## Short task
Repeat the records from the line with "Switch to the" up to and including the line with "tap(1058, 129)".

Element lookup records:
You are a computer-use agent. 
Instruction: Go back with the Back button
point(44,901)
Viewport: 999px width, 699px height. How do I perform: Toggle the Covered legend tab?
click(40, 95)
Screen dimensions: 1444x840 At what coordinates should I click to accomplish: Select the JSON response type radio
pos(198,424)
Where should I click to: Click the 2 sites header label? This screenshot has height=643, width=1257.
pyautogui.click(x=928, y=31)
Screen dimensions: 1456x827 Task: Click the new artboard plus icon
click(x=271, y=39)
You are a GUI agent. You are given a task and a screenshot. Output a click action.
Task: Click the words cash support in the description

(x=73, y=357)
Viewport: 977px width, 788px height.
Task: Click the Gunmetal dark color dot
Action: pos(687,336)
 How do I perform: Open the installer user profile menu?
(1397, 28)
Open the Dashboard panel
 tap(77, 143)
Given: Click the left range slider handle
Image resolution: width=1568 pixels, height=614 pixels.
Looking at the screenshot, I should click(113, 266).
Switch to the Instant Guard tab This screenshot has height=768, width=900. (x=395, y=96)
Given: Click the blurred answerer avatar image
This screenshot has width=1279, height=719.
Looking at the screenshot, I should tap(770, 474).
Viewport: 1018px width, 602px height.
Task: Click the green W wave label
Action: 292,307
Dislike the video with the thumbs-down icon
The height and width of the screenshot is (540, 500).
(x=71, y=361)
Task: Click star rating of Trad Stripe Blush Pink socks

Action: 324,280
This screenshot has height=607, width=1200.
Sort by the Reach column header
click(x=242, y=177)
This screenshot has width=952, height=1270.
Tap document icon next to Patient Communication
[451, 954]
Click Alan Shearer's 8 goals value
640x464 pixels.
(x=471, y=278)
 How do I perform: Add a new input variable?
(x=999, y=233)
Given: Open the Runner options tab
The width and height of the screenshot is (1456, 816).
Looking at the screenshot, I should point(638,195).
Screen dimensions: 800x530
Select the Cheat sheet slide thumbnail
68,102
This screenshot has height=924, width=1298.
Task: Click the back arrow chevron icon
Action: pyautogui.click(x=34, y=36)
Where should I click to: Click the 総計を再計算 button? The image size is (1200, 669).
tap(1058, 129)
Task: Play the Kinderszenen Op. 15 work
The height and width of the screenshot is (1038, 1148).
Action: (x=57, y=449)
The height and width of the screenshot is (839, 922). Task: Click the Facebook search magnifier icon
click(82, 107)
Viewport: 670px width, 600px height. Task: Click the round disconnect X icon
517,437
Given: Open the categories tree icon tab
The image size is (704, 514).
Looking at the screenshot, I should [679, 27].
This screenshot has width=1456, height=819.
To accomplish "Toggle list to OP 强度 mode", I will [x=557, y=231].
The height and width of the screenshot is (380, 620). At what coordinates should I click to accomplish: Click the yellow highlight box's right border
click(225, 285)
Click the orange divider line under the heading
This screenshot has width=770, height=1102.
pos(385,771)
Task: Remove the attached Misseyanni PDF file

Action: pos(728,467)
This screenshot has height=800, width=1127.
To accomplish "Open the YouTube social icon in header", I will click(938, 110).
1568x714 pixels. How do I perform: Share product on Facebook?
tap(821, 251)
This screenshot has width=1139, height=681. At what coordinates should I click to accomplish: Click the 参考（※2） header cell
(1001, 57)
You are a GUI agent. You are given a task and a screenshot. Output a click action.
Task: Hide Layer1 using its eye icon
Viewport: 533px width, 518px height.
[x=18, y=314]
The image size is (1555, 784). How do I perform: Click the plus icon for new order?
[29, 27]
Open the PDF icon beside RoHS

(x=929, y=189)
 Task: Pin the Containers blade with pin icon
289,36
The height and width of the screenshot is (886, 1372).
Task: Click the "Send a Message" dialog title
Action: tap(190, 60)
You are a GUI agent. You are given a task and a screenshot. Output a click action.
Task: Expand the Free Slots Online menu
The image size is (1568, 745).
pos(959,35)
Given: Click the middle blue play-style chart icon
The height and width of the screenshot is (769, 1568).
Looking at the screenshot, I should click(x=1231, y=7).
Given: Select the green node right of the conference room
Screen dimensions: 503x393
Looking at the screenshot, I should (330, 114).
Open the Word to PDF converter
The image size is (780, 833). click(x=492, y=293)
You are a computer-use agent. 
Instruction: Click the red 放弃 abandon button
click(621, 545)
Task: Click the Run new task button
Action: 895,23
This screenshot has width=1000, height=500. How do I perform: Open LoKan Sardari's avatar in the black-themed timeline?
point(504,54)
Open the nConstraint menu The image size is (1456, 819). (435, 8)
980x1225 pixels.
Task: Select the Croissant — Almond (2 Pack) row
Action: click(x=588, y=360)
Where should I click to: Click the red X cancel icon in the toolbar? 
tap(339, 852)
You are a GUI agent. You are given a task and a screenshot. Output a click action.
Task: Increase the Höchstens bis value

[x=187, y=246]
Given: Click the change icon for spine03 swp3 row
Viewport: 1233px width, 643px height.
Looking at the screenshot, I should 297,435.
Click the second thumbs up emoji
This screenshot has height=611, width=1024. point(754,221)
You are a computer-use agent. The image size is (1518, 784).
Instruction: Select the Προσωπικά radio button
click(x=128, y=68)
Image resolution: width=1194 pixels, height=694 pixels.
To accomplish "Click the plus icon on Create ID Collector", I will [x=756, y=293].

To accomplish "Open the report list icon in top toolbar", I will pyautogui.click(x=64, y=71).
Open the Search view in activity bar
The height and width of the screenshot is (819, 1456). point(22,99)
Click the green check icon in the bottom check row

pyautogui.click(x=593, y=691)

## Expected output
Switch to the Instant Guard tab This screenshot has height=768, width=900. (x=395, y=96)
Given: Click the blurred answerer avatar image
This screenshot has width=1279, height=719.
Looking at the screenshot, I should tap(770, 474).
Viewport: 1018px width, 602px height.
Task: Click the green W wave label
Action: 292,307
Dislike the video with the thumbs-down icon
The height and width of the screenshot is (540, 500).
(x=71, y=361)
Task: Click star rating of Trad Stripe Blush Pink socks

Action: 324,280
This screenshot has height=607, width=1200.
Sort by the Reach column header
click(x=242, y=177)
This screenshot has width=952, height=1270.
Tap document icon next to Patient Communication
[451, 954]
Click Alan Shearer's 8 goals value
640x464 pixels.
(x=471, y=278)
 How do I perform: Add a new input variable?
(x=999, y=233)
Given: Open the Runner options tab
The width and height of the screenshot is (1456, 816).
Looking at the screenshot, I should point(638,195).
Screen dimensions: 800x530
Select the Cheat sheet slide thumbnail
68,102
This screenshot has height=924, width=1298.
Task: Click the back arrow chevron icon
Action: pyautogui.click(x=34, y=36)
Where should I click to: Click the 総計を再計算 button? The image size is (1200, 669).
tap(1058, 129)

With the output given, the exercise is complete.